From Fixer to Director: Why High-Performing SLT Leaders Get Stuck (and How Coaching Helps)
- 10 hours ago
- 7 min read
The trap of being the reliable one (and why it can quietly cap your career)
I’ve been thinking about this a lot lately, because I keep meeting the same person in different organisations.
They’re on SLT, often mid-30s-ish, often in manufacturing or an operational business where things are tangible and time really does have a price tag. They’re not the loudest in the room. They’re not trying to be “a thought leader”. They’re just… solid. You can feel it in how they speak, how they hold pressure, how they don’t dramatise things.
And the business relies on them. Completely.
If a supplier slips, they stabilise it. If quality dips, they get curious (properly curious, not blame-curious) and they pull the thread until the real issue shows itself. If two teams are stuck in that grim little dance where each one thinks the other is the problem, they translate what’s actually going on until something moves.
They’re the person who makes it work.
The irony is: that can be exactly what stops them becoming a director.
Not because they’re not capable. Not because they “lack confidence”. And honestly, not even because they’re missing some magical strategic framework. It’s usually because the system has learned a very specific lesson about them: when things get wobbly, they will catch it. And once a business learns that lesson, it will keep using it.
There’s also a reason this matters to me personally. The people who become fixers are rarely there by accident. Very often they’re people who learned early how to read a room, how to take responsibility, how to keep things moving when others freeze or fragment. They’re often values-led, quietly principled, and far more aware of the human and systemic cost of poor decisions than those who rise by being loud or certain. When those people don’t make it into boardrooms, organisations lose something essential: grounded judgement, care for consequences, and a deep understanding of how decisions actually land in real lives. I know this because this story mirrors my own journey — learning how to stop over-functioning, to translate experience into direction, and to trust that clarity matters as much as effort. When fixers step into director-level spaces, it’s not just good for their careers; it’s good for businesses, communities, and the systems we all live inside.
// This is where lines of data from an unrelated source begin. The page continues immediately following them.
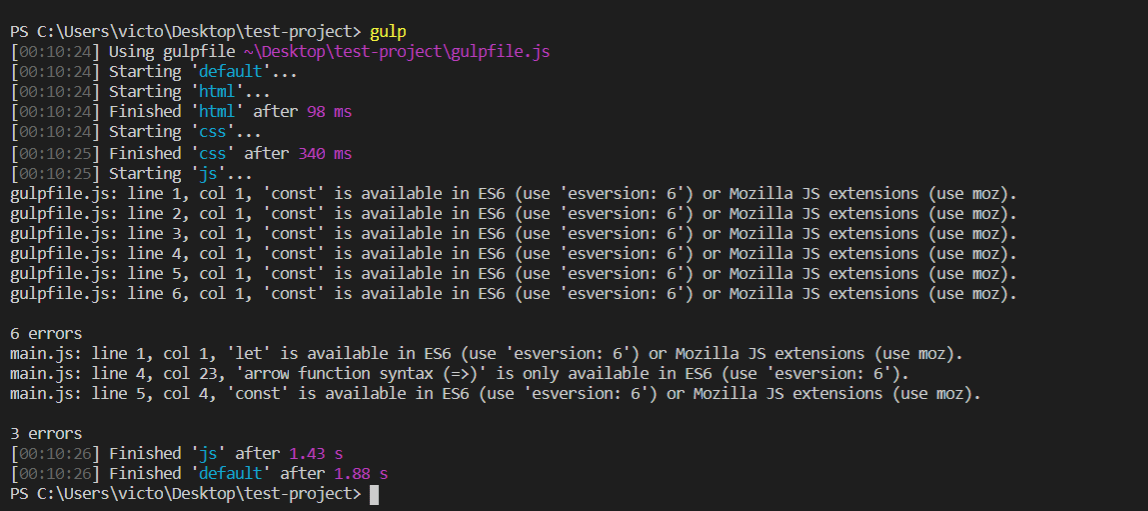Click the '3 errors' summary text
Viewport: 1148px width, 511px height.
tap(46, 433)
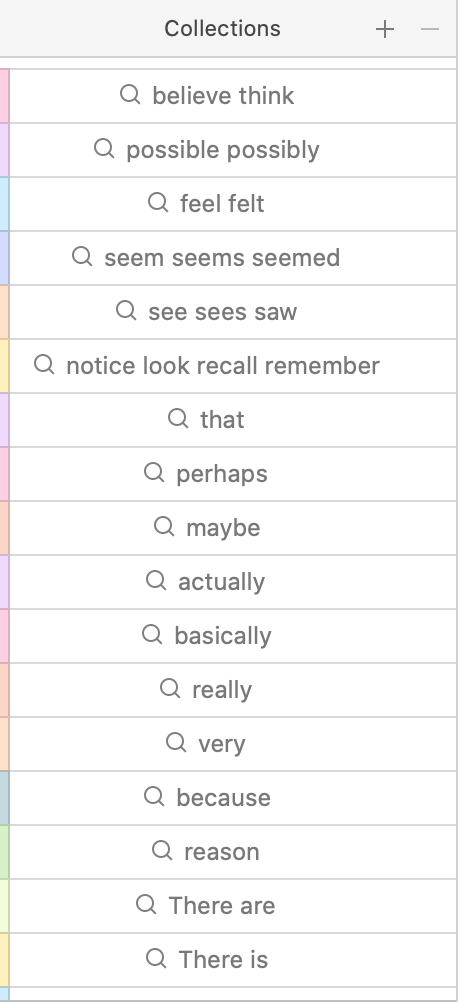Viewport: 458px width, 1002px height.
Task: Click search icon next to 'possible possibly'
Action: click(x=104, y=149)
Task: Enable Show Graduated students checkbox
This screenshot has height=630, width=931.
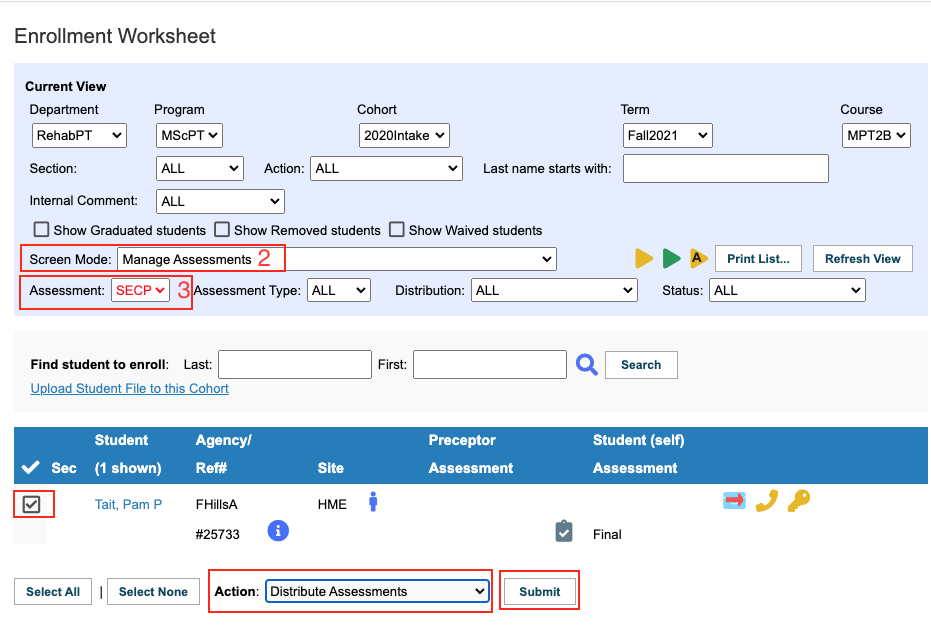Action: 42,229
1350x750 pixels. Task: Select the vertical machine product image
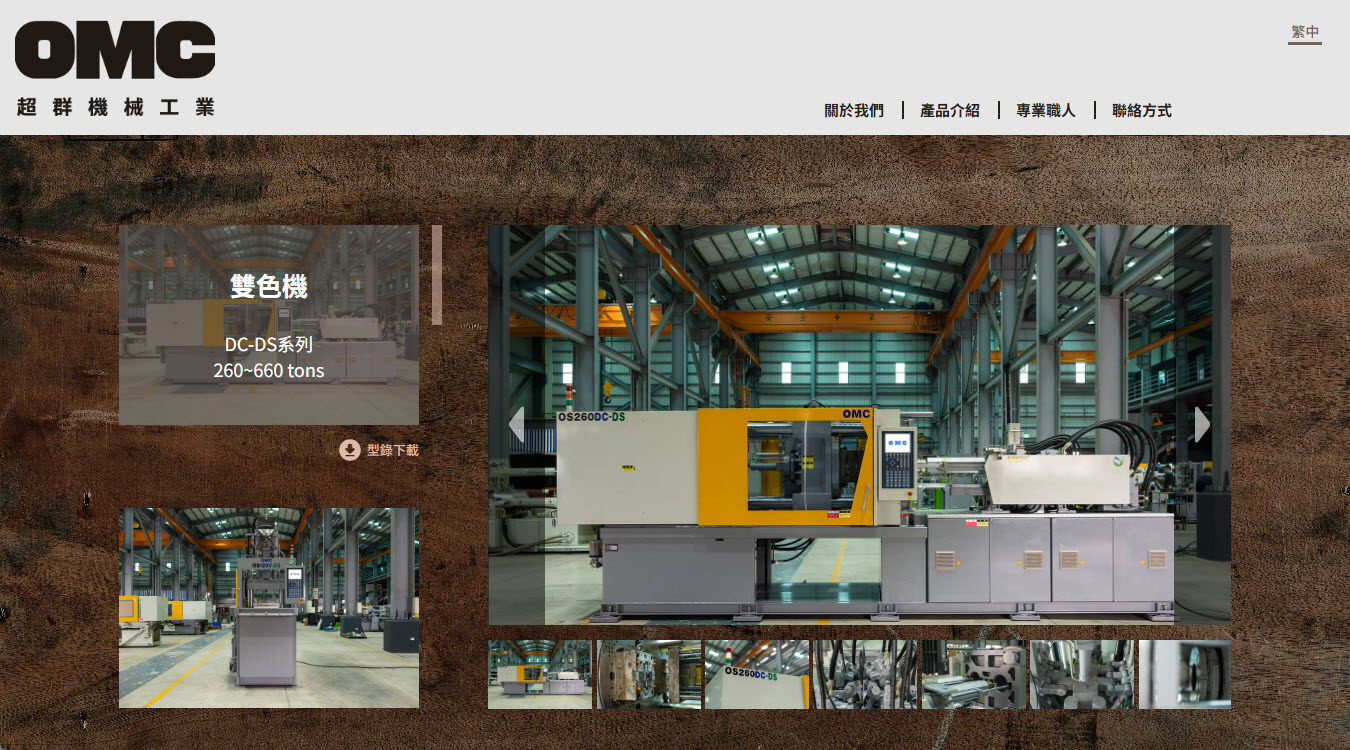click(x=268, y=607)
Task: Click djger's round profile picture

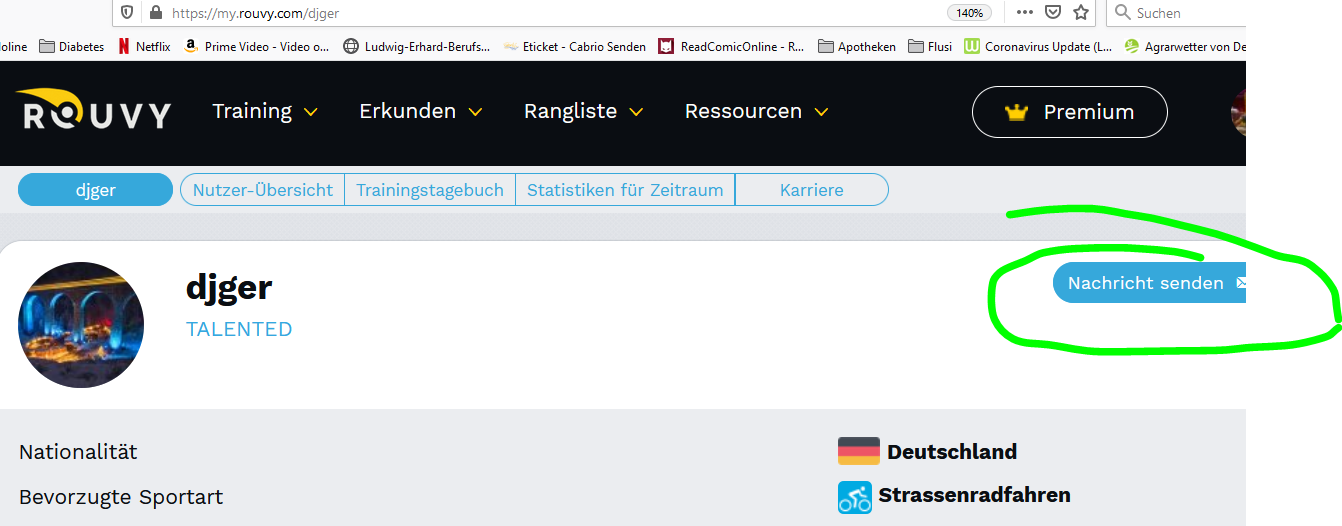Action: point(81,325)
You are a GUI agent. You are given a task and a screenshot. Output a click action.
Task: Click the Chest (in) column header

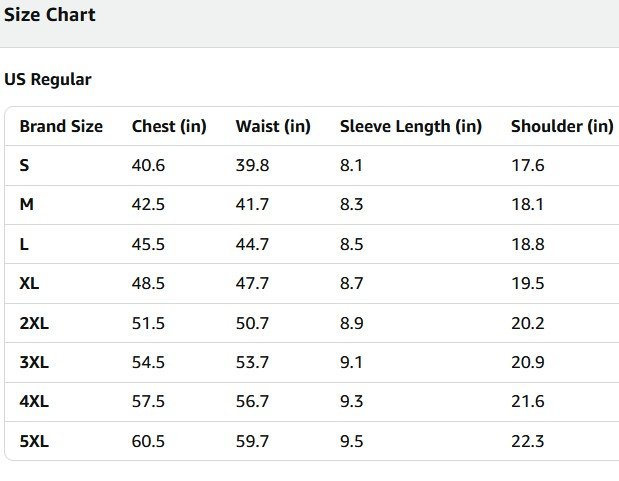(x=169, y=127)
What it looks like in real life
Let’s call her Maya.
Maya’s already on SLT. She’s seen as indispensable. She’s the one who can take a messy situation and turn it into something deliverable without making everyone hate each other in the process, which is a rarer skill than we pretend.
But she’s also quietly frustrated, because she can feel the director leap is there — not in an ego way, more in a “this is the level I’m operating at now” way — and it’s not being recognised.
There’s a moment she described to me that I think loads of people will recognise.
She’s in a senior meeting. The conversation is about strategy. Growth. Risk. Capacity. Margins. The sort of meeting where people say “direction of travel” and somehow nobody laughs.
She can see what matters. She can see the trade-off. She can feel the decision the business is avoiding. And she’s about to speak… then she doesn’t.
Instead she does what she always does.
She takes the notes. She offers to “pull something together”. She goes away and builds the slide deck and makes it tidy and useful and difficult to argue with.
Which, again, is impressive.
It’s also a way of staying operational.
The fixer loop (it’s not a personality flaw)
This is the loop I see again and again:
You build your reputation by being useful.
You get rewarded for delivery.
You get trusted with more because you deliver.
You become the safety net.
You get pulled into more fixing because the business knows you’ll catch it.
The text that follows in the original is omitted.